SWIMMING THROUGH TREES: Take an adventure to Deer Brook Falls and beyond
Starting from state Route 73 at the Deer Brook Trail was as I remembered it, rocky with odd footing and slippery root systems. But it wasn’t long before I discovered that the trail had been rerouted.
This probably happened a while back, but it has been a while since I wandered this trail. The trail crew had utilized the slopes on the south side of Deer Brook making it easier to enjoy the clear cascading, cool waters. However, there is something to be said about scrambling along the shore of the creek, over rocky outcroppings and splashing through random runoffs.
I continued up the steady slopes of the trail, and it wasn’t long before I reached the small spur trail to the base of Deer Brook Falls. The falls are quite lovely at all times of the year, but in the spring, they are impressive.

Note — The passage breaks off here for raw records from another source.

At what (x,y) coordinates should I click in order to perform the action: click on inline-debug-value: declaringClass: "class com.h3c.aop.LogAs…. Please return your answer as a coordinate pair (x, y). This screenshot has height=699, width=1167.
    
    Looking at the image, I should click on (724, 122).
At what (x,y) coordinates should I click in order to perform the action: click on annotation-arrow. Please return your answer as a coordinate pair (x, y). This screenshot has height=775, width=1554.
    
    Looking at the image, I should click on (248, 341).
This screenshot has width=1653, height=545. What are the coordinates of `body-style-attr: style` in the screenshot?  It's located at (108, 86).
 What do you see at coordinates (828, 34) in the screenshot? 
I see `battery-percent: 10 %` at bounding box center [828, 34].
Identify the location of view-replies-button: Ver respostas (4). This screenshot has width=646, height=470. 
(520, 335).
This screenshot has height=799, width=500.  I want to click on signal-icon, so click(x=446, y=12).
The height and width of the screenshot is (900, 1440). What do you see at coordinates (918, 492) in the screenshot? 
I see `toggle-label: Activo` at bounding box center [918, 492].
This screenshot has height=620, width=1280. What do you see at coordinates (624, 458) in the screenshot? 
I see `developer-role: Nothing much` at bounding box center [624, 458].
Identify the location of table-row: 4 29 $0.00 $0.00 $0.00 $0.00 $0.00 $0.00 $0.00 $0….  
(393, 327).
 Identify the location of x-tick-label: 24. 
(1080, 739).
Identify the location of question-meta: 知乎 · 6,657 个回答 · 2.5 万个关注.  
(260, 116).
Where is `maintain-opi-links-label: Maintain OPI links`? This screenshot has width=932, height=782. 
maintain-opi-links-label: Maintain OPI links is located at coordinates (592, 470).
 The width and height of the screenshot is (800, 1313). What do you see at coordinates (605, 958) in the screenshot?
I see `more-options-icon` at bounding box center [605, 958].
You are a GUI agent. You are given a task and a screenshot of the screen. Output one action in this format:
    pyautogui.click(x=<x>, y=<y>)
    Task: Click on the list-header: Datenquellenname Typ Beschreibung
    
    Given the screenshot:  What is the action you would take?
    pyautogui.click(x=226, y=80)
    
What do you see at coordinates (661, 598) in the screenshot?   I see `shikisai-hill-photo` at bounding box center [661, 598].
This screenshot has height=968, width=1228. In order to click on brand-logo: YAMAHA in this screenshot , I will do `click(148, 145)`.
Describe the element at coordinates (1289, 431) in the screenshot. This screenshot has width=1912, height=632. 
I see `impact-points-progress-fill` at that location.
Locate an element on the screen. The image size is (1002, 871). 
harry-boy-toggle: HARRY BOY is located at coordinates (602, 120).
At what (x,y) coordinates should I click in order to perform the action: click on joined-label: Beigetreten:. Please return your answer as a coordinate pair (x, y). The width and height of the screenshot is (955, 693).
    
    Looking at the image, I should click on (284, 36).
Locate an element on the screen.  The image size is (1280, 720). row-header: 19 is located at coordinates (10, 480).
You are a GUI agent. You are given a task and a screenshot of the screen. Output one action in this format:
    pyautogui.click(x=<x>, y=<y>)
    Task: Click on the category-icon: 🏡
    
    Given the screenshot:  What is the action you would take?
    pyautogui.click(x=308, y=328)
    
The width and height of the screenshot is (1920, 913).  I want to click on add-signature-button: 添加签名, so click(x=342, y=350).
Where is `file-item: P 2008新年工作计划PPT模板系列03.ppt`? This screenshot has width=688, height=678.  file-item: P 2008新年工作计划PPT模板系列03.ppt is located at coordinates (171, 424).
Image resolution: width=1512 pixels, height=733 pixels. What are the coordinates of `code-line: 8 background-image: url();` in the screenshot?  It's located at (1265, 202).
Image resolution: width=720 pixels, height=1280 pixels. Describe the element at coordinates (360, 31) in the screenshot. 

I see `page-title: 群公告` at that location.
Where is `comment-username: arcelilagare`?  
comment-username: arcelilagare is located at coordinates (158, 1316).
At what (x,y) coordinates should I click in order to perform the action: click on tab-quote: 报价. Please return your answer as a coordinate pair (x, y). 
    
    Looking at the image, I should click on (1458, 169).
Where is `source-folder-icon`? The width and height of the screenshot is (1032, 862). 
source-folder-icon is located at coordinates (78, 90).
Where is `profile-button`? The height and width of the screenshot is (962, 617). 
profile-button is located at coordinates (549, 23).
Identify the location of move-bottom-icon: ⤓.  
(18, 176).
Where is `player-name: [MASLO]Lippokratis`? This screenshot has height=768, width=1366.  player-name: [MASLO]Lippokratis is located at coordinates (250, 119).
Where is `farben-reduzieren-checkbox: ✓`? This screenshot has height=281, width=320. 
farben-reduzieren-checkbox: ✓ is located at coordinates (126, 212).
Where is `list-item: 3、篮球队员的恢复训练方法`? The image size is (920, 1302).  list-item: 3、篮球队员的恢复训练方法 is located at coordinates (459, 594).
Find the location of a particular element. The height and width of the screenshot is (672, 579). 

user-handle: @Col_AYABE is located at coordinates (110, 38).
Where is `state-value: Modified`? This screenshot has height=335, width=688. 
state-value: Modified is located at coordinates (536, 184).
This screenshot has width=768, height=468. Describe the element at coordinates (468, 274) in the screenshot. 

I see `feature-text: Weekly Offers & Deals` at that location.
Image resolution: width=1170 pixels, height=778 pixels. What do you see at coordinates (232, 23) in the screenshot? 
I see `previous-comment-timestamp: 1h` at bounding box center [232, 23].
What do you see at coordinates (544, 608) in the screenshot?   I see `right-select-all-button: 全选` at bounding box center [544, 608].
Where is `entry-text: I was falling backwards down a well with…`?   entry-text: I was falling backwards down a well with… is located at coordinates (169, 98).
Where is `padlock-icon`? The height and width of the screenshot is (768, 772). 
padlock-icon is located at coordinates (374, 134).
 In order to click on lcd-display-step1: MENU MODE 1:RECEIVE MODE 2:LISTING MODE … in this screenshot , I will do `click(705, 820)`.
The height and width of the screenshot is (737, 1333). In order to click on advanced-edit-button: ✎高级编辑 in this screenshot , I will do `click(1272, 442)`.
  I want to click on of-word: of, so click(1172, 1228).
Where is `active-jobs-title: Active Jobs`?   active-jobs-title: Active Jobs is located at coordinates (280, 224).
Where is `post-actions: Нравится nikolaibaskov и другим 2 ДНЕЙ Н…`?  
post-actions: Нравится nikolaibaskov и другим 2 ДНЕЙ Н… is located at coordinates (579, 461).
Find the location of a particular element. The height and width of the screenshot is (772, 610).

After a small period just listening to the creek, I returned to the bridge over Deer Brook and at that point decided I would continue up toward Snow Mountain and take the trail down toward St. Huberts, then a left onto the Lower Wolf Jaw Trail, which I passed earlier. This would loop me back to the High-Water Route. The plan was set in motion as I crossed the log bridge and started the steady climb.
The St. Huberts Trail was a little farther than I remembered, making me feel as though I missed it, but conferring with my map, it said otherwise. I eventually reached the trail junction and started a steady downhill stroll. The trail seemed soft in comparison to others I have been on lately. That must be due to less-frequent use. Crossing over a slab rock section that spanned a small brook, I almost ended up flat on my back, but a nice pirouette saved me. The constant slow-moving water over it had created a skating rink of red and green slime that almost stopped me dead in my tracks. Momentum was the only thing on my side.
Past this point, I wasted no time moving along to the crossing of Deer Brook, above the falls this time. In my haste, I managed to run right past the spur trail that led back to the High-Water Route and ended up farther down the St. Huberts Trail and at the second junction of the Lower Wolf Jaw Trail.
It was only a short backtrack of a quarter mile or so to get me in line. From here it was a very steep descent back to the High-Water Route, which I wasted no time in following to Deer Brook Way and then back down to Route 73.
Overall, I found the two side trails a pleasant walk in the wilderness, nothing on the massive viewing front but pleasing.
Of course, if you are in the area, I highly recommend Snow Mountain as well, and maybe toss in these side trails for a longer day.
(Spencer Morrissey is a licensed outdoor guide and author of a few Adirondack adventure books.)